Unsere wesentlichen Investitionskriterien

  • Pro Transaktion € 5 - € 40 Millionen Eigenkapital, in Einzelfällen können wir jedoch auch kleinere oder größere Investitionen durchführen
  • Mehrheitsbeteiligungen und Minderheitsbeteiligungen (min. 25%) zusammen mit Unternehmern und – wo sinnvoll – ausgewählten Ko-investoren
  • Geografischer Fokus liegt auf deutschsprachigen Ländern, im Falle von Zukäufen durch bestehende Portfoliounternehmen auch europa- oder weltweit
  • Kein Branchenfokus, ausgenommen sind Investitionen in Immobilien und Infrastruktur sowie Neugründungen
  • Erfahrenes, motiviertes Management sowie ein erprobtes und überzeugendes Geschäftsmodell

Beteiligungsanlässe

Wir unterstützen Sie bei einer Wachstumsstrategie durch eine auf Ihr spezielles Vorhaben abgestimmte Wachstumsfinanzierung sowie durch Expertise und Kontakte. Mögliche Wachstumsszenarien können z.B. die Einführung einer neuen Produktlinie, die Expansion im Ausland oder die Übernahme eines Wettbewerbers im Rahmen einer Konsolidierungsstrategie sein.
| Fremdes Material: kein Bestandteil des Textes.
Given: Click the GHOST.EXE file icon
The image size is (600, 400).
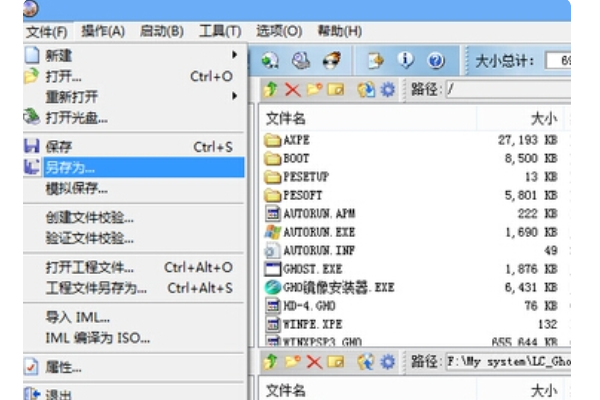Looking at the screenshot, I should (272, 268).
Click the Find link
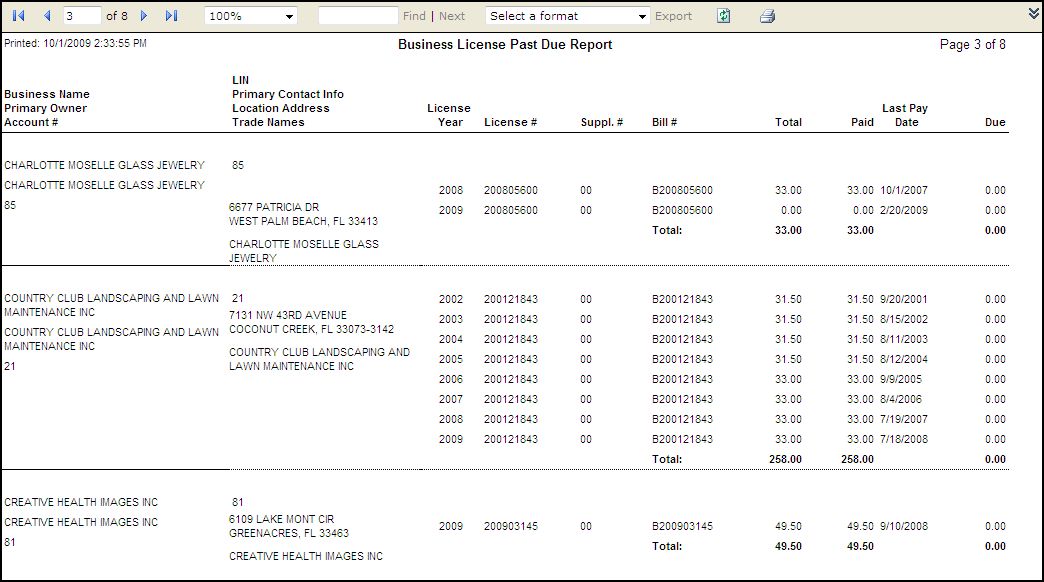1044x582 pixels. 413,16
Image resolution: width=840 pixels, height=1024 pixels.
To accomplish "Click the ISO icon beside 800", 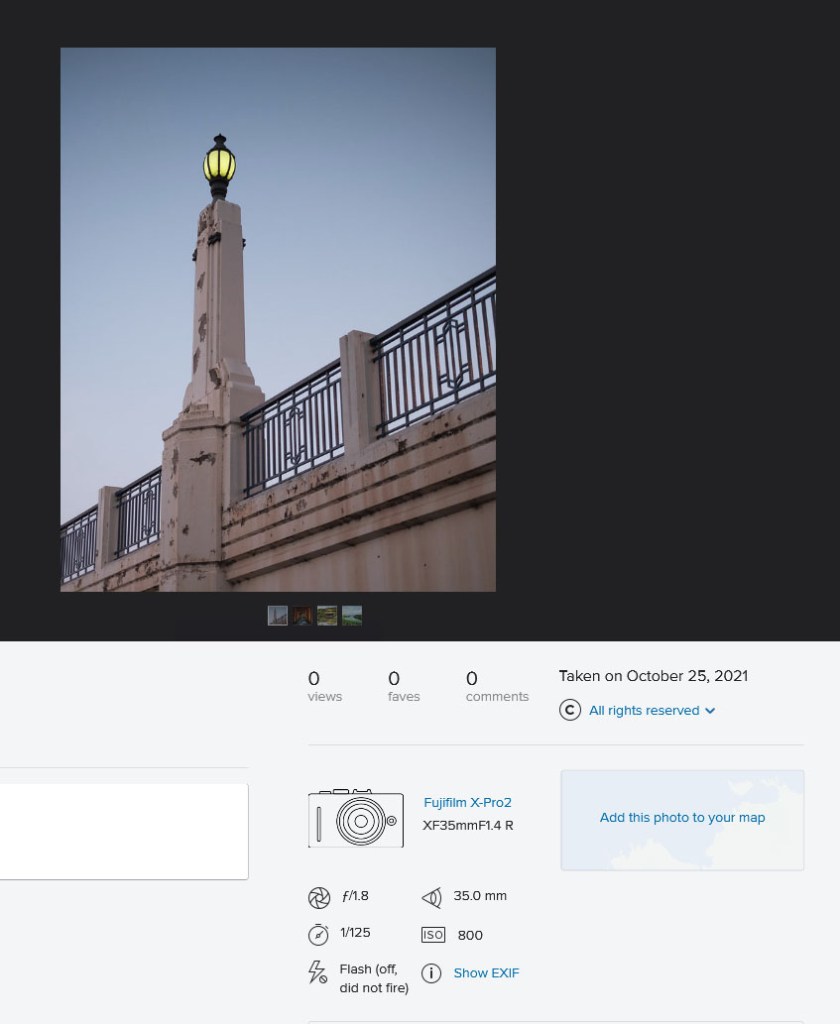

Ein weiterer typischer Beteiligungsanlass ist eine Unternehmensnachfolge, bei der sich der bisherige Eigentümer ganz oder zum Teil von seinen Anteilen trennen möchte. Hier ist uns wichtig, die Kontinuität des Unternehmens zu wahren.

Im Rahmen einer Ausgliederung (Spin-off) trennen sich Konzerne von Tochtergesellschaften, die meist nicht mehr zum Kerngeschäft gehören. Unter neuer Führung und mit einem finanzkräftigen Partner an der Seite eröffnet sich in diesen Fällen oftmals ungeahntes Wachstumspotenzial.

Auch ein Rückzug von der Börse (Going Private) kann in einigen Fällen ein angebrachtes Mittel sein, um den Unternehmenswert nachhaltig zu steigern. Insbesondere mittel- bis langfristig ausgerichtete strategische Maßnahmen lassen sich dann unter vereinfachter Eigentümerstruktur eher umsetzen als dies im Rahmen einer Börsennotierung, wo Entscheidungen oftmals von der Erreichung der Quartalszahlen geprägt sind.